What is needed: Transcribe the material exactly, starting with the line that contains "Bookmark Kazım Yıldırım's tweet" and going on through the line that contains "click(545, 410)".

Material shown:
++++++

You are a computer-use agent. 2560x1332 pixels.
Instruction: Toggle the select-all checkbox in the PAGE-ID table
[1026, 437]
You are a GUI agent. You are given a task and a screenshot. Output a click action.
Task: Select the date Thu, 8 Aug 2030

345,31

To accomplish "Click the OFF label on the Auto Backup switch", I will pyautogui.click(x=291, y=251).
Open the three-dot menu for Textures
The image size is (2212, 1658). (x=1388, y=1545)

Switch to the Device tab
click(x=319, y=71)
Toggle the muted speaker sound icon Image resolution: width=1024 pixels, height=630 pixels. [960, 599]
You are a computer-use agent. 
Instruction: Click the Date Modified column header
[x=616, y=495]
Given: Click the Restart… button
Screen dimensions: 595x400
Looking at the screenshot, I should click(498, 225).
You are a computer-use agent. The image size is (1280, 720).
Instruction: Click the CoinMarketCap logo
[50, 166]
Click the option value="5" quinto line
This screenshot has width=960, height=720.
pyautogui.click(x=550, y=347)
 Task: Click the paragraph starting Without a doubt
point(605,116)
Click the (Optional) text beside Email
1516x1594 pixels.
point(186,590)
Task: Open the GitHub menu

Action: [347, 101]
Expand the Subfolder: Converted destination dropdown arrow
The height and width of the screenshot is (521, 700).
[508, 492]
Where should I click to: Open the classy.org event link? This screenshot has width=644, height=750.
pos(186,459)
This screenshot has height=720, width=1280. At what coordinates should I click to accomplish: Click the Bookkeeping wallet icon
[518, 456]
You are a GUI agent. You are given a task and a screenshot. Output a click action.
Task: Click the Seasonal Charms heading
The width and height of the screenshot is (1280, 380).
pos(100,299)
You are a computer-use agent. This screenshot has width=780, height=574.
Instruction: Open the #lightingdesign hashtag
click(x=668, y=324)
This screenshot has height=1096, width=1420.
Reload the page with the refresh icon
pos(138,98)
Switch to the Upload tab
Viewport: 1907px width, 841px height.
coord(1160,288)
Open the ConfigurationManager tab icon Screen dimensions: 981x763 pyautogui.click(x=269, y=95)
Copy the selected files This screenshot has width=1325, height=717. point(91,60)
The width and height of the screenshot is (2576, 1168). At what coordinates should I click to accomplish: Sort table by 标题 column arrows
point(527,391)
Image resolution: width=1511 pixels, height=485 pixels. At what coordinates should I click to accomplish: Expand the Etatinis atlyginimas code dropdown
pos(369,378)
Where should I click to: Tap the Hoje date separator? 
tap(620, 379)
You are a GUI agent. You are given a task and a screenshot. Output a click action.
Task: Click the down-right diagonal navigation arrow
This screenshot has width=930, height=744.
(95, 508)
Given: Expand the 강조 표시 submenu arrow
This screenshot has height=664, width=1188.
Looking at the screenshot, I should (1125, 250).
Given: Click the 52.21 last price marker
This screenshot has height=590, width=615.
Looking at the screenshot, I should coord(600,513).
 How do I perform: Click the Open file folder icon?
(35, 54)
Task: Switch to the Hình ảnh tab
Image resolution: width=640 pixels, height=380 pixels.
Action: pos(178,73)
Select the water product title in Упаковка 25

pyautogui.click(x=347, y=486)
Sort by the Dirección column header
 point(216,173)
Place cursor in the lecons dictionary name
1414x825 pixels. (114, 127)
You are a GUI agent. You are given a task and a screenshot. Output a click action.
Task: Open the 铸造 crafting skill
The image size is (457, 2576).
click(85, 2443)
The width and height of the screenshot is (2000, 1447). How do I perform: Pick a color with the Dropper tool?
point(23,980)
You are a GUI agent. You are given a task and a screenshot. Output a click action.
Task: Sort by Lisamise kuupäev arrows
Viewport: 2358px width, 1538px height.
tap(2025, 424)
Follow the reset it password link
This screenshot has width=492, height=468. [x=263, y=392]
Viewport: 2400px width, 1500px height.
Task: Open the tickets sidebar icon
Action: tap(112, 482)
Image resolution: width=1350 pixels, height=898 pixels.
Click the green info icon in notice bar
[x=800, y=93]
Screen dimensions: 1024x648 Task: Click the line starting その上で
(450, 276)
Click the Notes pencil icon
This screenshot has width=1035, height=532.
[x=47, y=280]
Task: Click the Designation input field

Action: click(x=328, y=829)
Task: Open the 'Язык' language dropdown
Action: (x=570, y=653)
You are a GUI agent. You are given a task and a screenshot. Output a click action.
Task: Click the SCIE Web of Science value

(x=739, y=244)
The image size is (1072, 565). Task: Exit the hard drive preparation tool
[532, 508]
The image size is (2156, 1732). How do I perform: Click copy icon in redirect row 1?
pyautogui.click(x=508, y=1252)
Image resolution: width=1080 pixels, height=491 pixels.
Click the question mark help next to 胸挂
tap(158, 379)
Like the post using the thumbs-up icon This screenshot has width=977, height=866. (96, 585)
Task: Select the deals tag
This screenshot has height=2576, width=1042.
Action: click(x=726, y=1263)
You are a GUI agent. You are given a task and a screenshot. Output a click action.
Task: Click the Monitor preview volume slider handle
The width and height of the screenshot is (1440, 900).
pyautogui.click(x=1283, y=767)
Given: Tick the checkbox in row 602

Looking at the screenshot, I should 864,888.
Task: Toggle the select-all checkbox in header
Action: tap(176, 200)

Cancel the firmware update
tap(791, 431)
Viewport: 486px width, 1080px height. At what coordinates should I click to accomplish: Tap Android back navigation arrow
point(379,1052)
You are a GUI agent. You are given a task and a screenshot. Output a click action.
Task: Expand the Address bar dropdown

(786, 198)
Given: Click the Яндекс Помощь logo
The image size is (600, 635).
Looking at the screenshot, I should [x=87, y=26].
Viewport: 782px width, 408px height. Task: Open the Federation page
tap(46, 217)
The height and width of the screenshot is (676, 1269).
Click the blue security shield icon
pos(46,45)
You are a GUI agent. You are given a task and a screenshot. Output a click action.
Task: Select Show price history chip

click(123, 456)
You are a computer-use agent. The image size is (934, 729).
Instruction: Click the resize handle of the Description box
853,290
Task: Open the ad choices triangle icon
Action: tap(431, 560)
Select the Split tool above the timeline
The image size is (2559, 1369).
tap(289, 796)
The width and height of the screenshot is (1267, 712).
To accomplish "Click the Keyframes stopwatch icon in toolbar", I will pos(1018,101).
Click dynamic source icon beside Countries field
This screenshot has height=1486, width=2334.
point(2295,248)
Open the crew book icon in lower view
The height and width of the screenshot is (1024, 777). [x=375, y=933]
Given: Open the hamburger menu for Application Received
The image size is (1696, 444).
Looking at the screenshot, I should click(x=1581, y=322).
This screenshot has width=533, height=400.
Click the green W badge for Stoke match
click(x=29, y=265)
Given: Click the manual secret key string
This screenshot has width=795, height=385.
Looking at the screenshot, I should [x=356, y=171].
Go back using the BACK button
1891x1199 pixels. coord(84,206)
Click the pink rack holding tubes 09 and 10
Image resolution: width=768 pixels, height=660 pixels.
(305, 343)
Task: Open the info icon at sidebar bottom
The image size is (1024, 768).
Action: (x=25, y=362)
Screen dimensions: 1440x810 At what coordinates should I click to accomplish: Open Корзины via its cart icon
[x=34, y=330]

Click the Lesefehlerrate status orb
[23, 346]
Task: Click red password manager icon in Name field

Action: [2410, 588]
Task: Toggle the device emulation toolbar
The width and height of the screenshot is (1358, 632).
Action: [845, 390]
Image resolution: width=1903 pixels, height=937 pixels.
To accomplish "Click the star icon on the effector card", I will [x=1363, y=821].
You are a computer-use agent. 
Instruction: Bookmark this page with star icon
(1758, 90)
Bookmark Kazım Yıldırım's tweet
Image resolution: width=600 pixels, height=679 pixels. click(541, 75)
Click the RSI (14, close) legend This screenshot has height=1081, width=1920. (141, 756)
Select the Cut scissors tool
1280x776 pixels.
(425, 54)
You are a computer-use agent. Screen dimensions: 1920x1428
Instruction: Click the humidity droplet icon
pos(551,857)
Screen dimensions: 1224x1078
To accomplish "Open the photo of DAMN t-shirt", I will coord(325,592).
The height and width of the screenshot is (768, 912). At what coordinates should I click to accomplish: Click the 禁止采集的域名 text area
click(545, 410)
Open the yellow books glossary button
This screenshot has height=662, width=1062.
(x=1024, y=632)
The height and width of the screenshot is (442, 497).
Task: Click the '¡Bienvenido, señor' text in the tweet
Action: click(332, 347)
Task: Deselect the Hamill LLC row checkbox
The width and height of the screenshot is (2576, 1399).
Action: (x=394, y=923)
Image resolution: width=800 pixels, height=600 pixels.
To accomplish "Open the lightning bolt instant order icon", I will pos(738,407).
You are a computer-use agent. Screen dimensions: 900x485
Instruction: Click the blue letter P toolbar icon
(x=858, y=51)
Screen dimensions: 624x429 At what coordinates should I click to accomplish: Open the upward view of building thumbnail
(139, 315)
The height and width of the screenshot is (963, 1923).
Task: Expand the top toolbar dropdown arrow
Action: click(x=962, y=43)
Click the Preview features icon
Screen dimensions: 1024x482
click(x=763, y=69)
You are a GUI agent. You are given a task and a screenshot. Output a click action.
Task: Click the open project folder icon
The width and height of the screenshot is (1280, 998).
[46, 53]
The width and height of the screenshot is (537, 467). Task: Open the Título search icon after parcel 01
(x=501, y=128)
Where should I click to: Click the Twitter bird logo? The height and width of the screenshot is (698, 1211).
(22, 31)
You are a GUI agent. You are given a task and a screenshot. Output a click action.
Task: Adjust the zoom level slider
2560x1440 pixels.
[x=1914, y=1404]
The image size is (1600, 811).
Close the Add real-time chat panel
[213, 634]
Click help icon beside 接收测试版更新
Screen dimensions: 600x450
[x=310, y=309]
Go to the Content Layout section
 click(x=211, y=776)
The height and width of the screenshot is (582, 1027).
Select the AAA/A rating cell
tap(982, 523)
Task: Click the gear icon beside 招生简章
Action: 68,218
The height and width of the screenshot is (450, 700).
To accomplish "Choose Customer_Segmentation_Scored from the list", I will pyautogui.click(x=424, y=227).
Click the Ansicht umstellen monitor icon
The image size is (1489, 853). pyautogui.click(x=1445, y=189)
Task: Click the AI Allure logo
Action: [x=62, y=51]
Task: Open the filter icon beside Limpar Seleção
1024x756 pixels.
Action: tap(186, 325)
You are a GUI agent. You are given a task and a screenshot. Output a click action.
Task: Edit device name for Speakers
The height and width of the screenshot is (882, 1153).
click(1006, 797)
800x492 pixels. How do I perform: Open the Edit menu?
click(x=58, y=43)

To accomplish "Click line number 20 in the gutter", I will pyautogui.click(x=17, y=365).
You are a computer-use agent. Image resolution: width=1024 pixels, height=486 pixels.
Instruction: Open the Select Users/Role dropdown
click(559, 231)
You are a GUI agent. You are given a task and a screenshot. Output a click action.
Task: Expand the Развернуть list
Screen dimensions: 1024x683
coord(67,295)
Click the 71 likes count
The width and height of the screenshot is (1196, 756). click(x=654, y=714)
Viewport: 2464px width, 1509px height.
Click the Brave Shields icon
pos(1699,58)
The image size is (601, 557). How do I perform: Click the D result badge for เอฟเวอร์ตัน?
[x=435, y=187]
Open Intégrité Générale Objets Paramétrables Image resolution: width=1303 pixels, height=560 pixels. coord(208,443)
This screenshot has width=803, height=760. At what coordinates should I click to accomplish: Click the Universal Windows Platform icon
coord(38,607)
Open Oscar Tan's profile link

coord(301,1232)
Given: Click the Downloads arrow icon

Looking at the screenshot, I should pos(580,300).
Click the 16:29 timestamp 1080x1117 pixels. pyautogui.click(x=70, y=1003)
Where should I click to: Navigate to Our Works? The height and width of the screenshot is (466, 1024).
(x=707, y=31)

++++++

Answer for the task:
Bookmark Kazım Yıldırım's tweet
Image resolution: width=600 pixels, height=679 pixels. click(541, 75)
Click the RSI (14, close) legend This screenshot has height=1081, width=1920. (141, 756)
Select the Cut scissors tool
1280x776 pixels.
(425, 54)
You are a computer-use agent. Screen dimensions: 1920x1428
Instruction: Click the humidity droplet icon
pos(551,857)
Screen dimensions: 1224x1078
To accomplish "Open the photo of DAMN t-shirt", I will coord(325,592).
The height and width of the screenshot is (768, 912). At what coordinates should I click to accomplish: Click the 禁止采集的域名 text area
click(545, 410)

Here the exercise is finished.